WHAT THIS TASK INVOLVES:
In the entries below, repeat only the lines between those holding "This screenshot has width=587, height=312." and "Instruction: Click the 'What", inclusive. Leave pictures out.

RECORD EXCERPTS:
* * * *
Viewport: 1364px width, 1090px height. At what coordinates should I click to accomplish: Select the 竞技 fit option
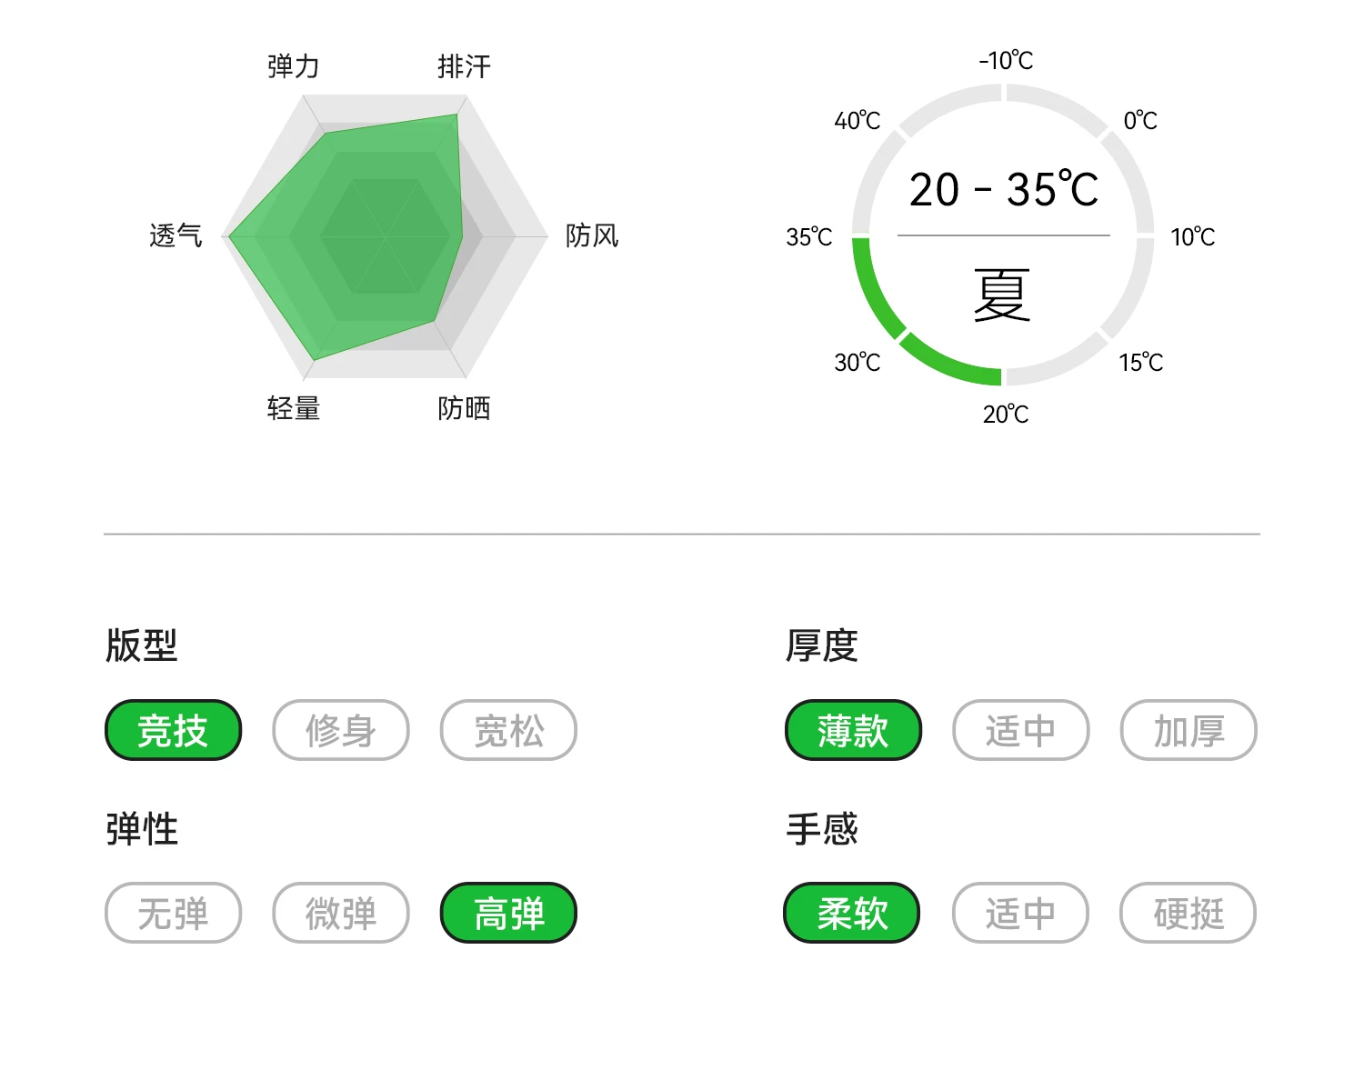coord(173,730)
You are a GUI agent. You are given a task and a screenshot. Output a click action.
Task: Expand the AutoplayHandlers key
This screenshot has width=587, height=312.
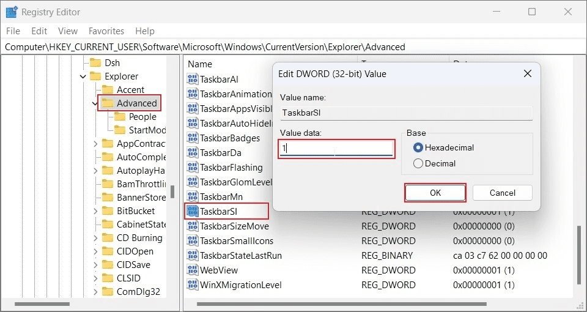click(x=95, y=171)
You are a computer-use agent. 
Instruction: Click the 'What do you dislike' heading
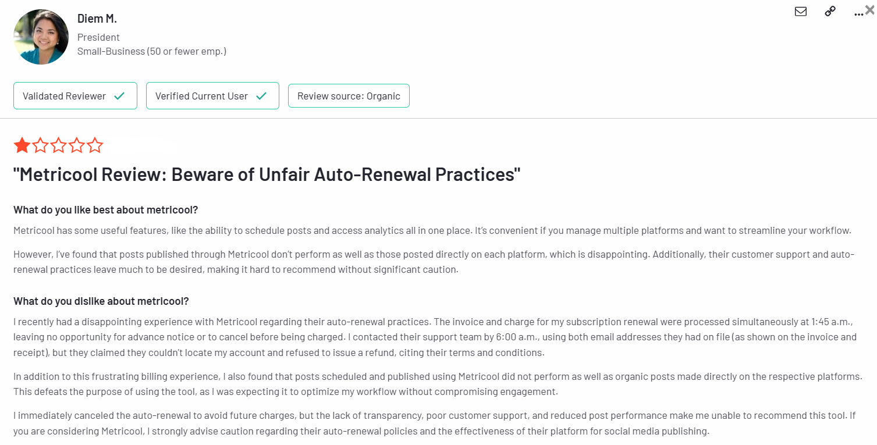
* * * *
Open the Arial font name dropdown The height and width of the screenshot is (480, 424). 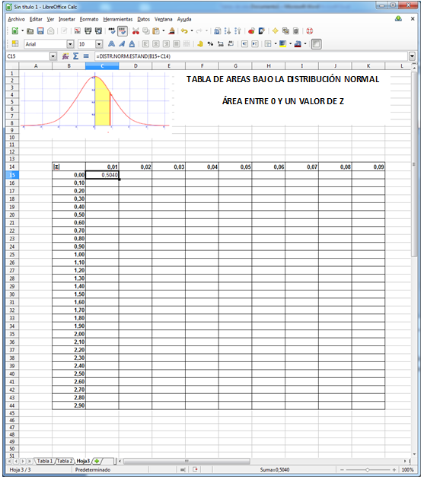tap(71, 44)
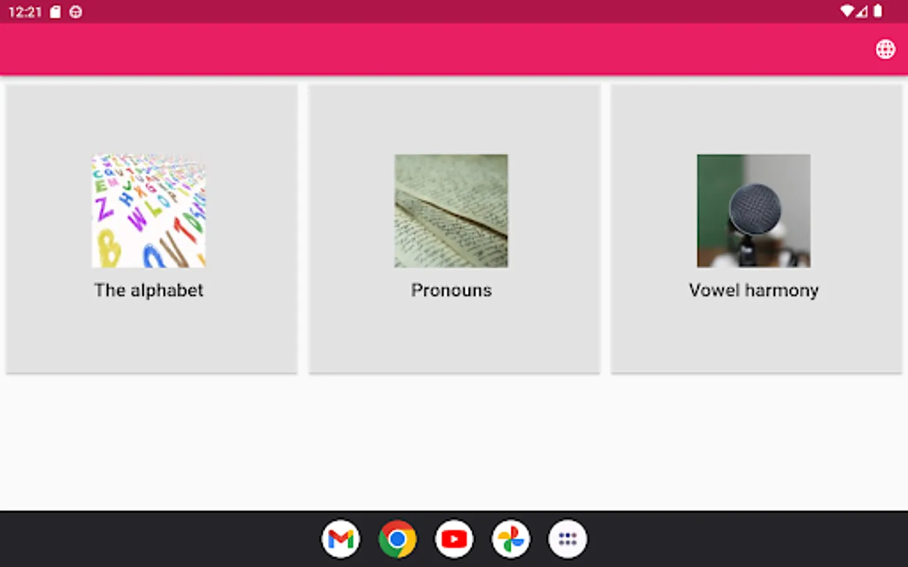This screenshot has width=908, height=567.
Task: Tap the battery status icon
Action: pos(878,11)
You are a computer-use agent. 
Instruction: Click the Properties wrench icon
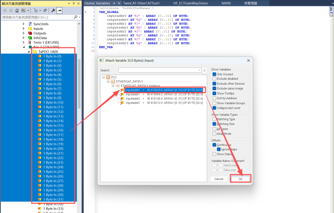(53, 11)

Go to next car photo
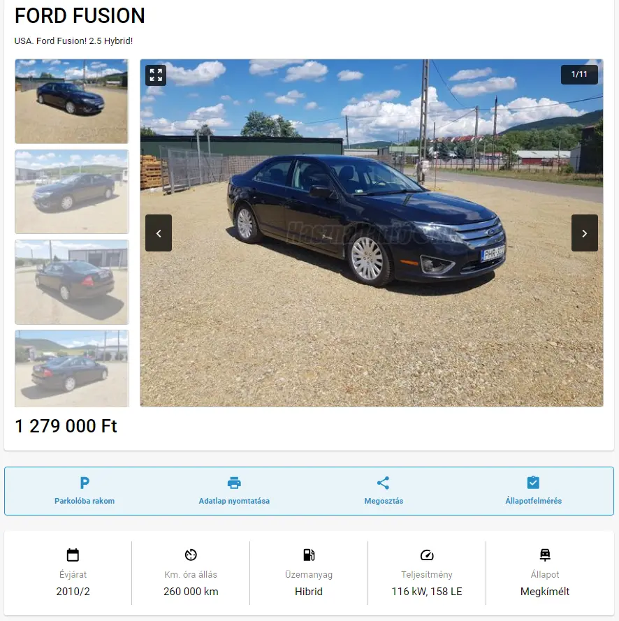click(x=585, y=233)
* * * *
ANSWER:
This screenshot has width=587, height=312.
click(x=95, y=171)
You are a computer-use agent. 
Instruction: Click the 'What do you dislike' heading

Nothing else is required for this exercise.